───── TRECHO TRANSCRITO ─────

9. Licenciamento esse, a que correspondeu o processo n.º …/07 e que se encontra já devidamente aprovado pela Câmara Municipal respectiva, tendo sido emitida, com data de 9 de Maio de 2008, também por aquela Câmara de ………., uma autorização para a Requerente realizar os trabalhos de escavação até à profundidade do piso menor.
10. Autorização essa, que foi levantada e paga, a título de caução, pela ora Requerente naquela data, na Câmara Municipal, custo esse -nomeadamente do aterro e regularização dos terrenos – que importou na quantia de 4.950,00 € (quatro mil novecentos e cinquenta euros), mas que foi posteriormente reembolsado à Requerente.
11. No âmbito de uma Providência Cautelar de Restituição Provisória de Posse, já transitada em julgado -providência essa a que correspondeu o n.º 853/09.7TBVCD, que correu trâmites no .º Juízo Cível deste Tribunal – em que é Requerente a sociedade D………., L.da, sociedade comercial por quotas, com sede na Rua ………., em Vila do Conde e Requerida a ora aqui Requerente, tal providência foi decretada e em consequência julgada a mesma procedente e a Requerida – a ora aqui Requerente - obrigada a não construir naquele lote de terreno.
12. Foi decidido, em tal providência:

“a) ordenar que a Requerida (a ora Requerente) se abstenha, de futuro, de praticar qualquer acto que perturbe, dificulte ou impeça a posse / fruição do prédio em apreço(descrito de 1) a 5) dos factos assentes), designadamente, abstendo-se de retirar e / ou danificar a vedação existente no mesmo, bem como, tentar entrar no seu interior;

b) fixo uma sanção pecuniária compulsória de € 250,00 (duzentos e cinquenta euros) por cada dia em que se verifique, por parte da Requerida(a ora Requerente), infracção da decisão ora proferida.”

13. A D………., L.da. é uma sociedade que tem alguns prédios contíguos ao prédio identificado em 3), alegando que, aquele lote .. foi “criado em terreno” que era seu e, como tal, o licenciamento do loteamento, no que toca ao “lote .., é nulo e de nenhum efeito e ainda ineficaz quanto a si”, baseando a sua alegação no facto de se considerar como legítima e exclusiva proprietária daquele prédio e que tem tido a sua posse material e jurídica ao longo do tempo, a qual tem vindo a ser exercida por si e seus antepassados legítimos há mais de cinquenta anos.

───── MATERIAL FORNECIDO ─────

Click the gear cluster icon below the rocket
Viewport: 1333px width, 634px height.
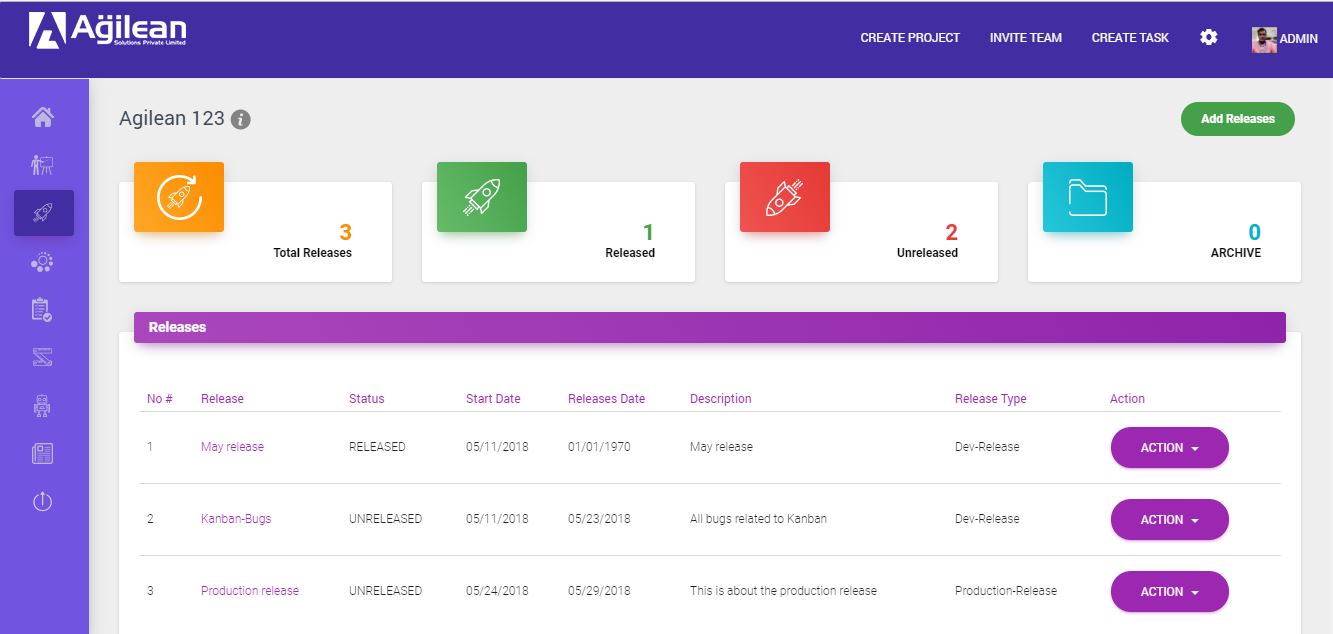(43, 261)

─────
───── MATERIAL FORNECIDO ─────

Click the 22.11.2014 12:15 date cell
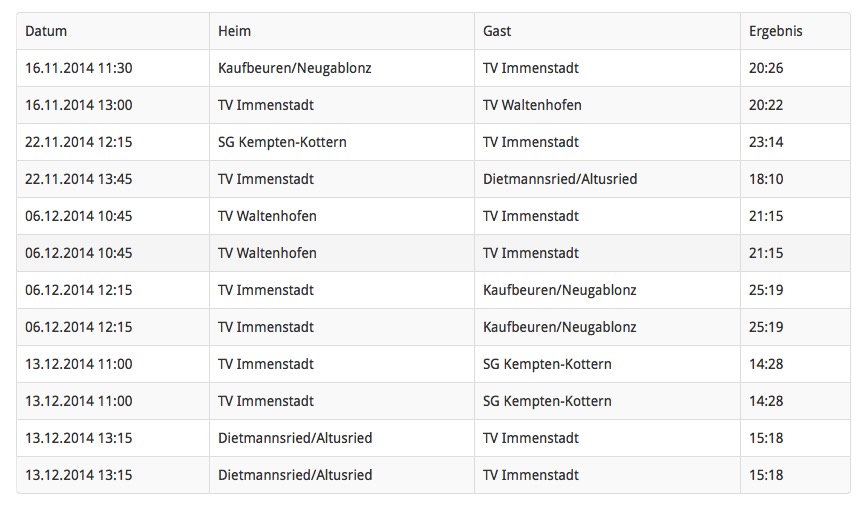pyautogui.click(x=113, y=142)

─────

» OBJETIVO DO EXERCÍCIO
Reproduza o trecho transcrito a partir das palavras que contêm "10. Autorização essa, que" e pare logo depois de "reembolsado à Requerente.". Os registros são um material separado do trecho transcrito.

» RESPOSTA DO EXERCÍCIO
10. Autorização essa, que foi levantada e paga, a título de caução, pela ora Requerente naquela data, na Câmara Municipal, custo esse -nomeadamente do aterro e regularização dos terrenos – que importou na quantia de 4.950,00 € (quatro mil novecentos e cinquenta euros), mas que foi posteriormente reembolsado à Requerente.